On a Beach in Greece, in Toroni, Sithonia

Dave the motorhome’s got company, lots of it. Since we’ve not moved, attached as we are to being in one of the most idyllic little places just outside Toroni (N39.99143 E23.89233), they’ve come to us. We’re now happily sharing our little beach with folks from Bulgaria, Germany, Italy, the Netherlands and the Czech Republic. The Bulgarian vans are seriously cheering Dave up, compared to their weather-worn battered selves he feels in showroom condition.

Company! Lots of motorhomes, despite the MASSIVE (and faded) no-camping signs as you enter the peninsula.
Company! Lots of motorhomes, despite the MASSIVE (and faded) no-camping signs as you enter the peninsula. We guess they went up in the 90’s and since then haven’t been enforced. One van is parked right on the beach in Toroni, which his table and chairs out on the sand.

Bulgarian sounds like Russian to me, probably as the baddies in old Bond films and the like always seemed to be ‘the Reds’, so anything vaguely Russian-sounding will therefore be Russian. Anyway, the people carrier behind Dave belted out a decent amount of Bulgarian/Russian tunes last night, with much guffawing to drown it out from time to time. I imagined the blokes knocking back vodka, having a bit of a fist fight and then making up with a Cossack dance. It’s shameful stuff. I should know better after all this time on the road but these clueless stereotypes I have take some defeating; actually being in the country of origin usually does the trick, or enforces them.

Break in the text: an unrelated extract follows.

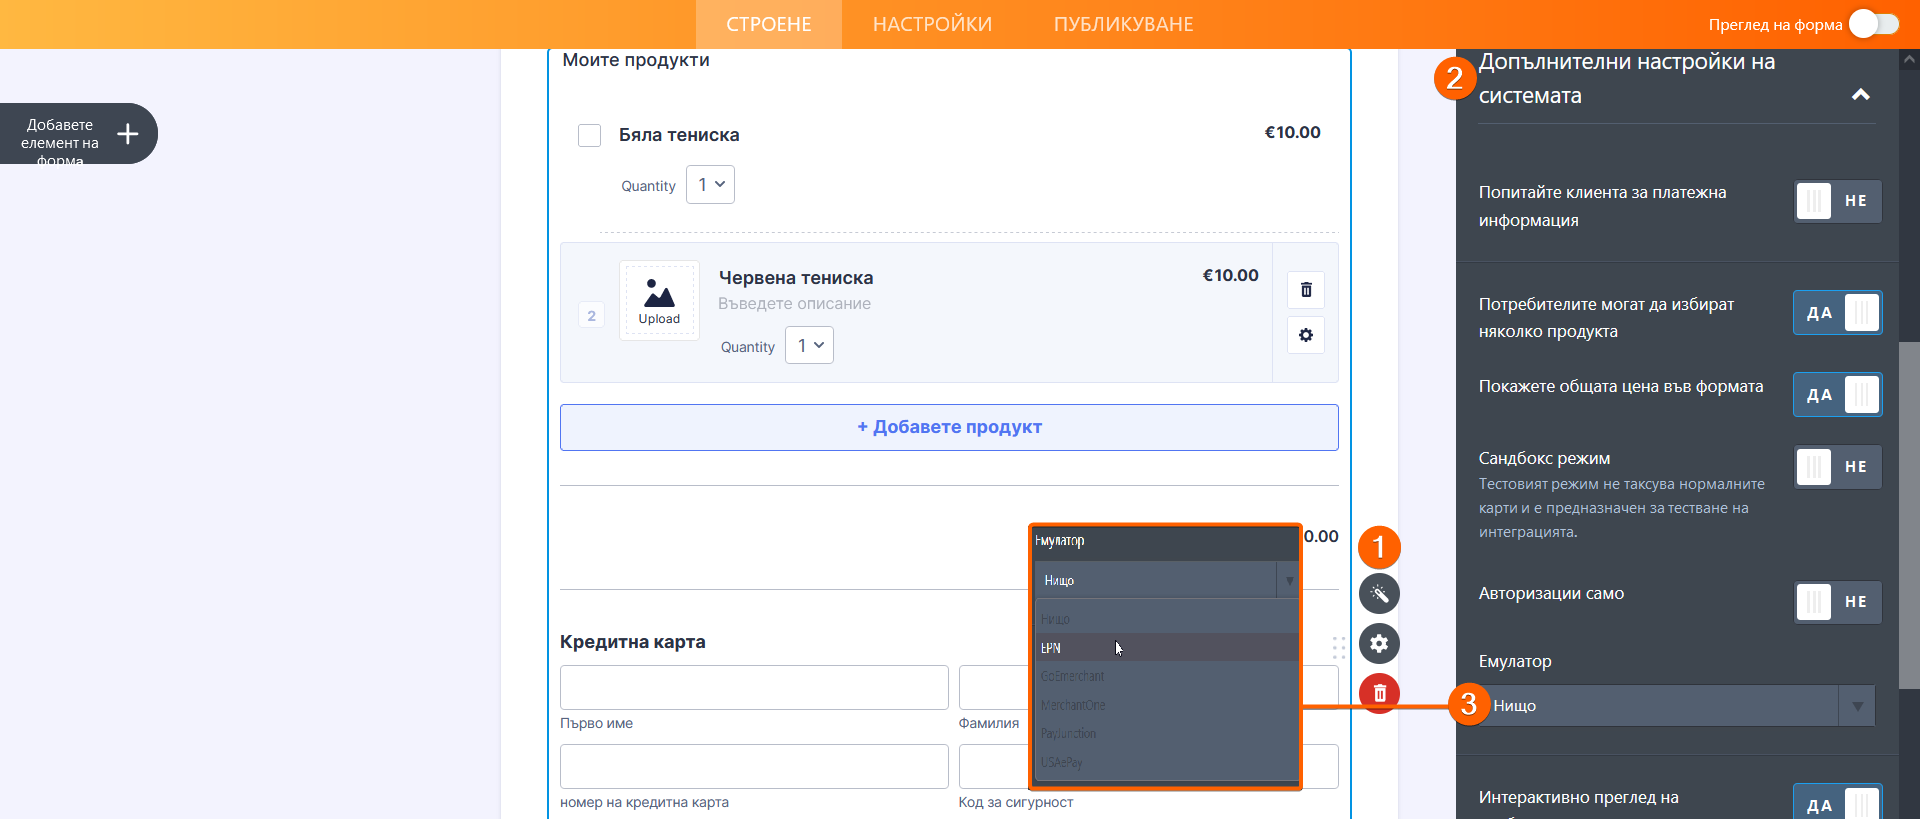The height and width of the screenshot is (819, 1920).
Task: Delete the Червена тениска product with trash icon
Action: pos(1306,290)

With the sun pushing on Dave’s eastern wall this morning, we decided to have a wander into Toroni before ‘Mad Dogs and Englishmen’ o’clock. I’d picked up a few bits of rubbish from the beach, and adding it to our own stash we headed off. Just a quick aside: most everywhere we’ve been which is organised/rich enough to have some sort of refuse disposal system doesn’t use the door-to-door collection system of the UK. The only bins you see are industrial ones, and you have to transport your rubbish to them. Folks usually use their cars, but we’ve seen some guys using wheel barrows too. Those places which can’t afford a system just dump the rubbish on the opposite side of the street for unfortunates and wild dogs to pick over.

The bins aren’t usually far away, and we spotted one within a couple of hundred meters, on its side. Huh? They’re heavy things, like small skips, how’d that happen? The next set were also on their side? We assumed drunks had lifted them over but (a) there was no spilled rubbish and (b) they were almost all in this position through the town. Weird – we can only guess austerity measures have hit the collection system.

Don't be making as much rubbish, we've laid off the bin men?
Don’t be making as much rubbish you lot, we’ve laid off the bin men?

The next thing we noticed was the number of Serbian and Bulgarian cars, about on a par with the number of Greeks, with the odd Czech, Romanian and Russian making up the numbers. Toroni’s clearly within budget and range for folks to nip down here, maybe avoiding the Black Sea, which we’ve been advised is developed to death.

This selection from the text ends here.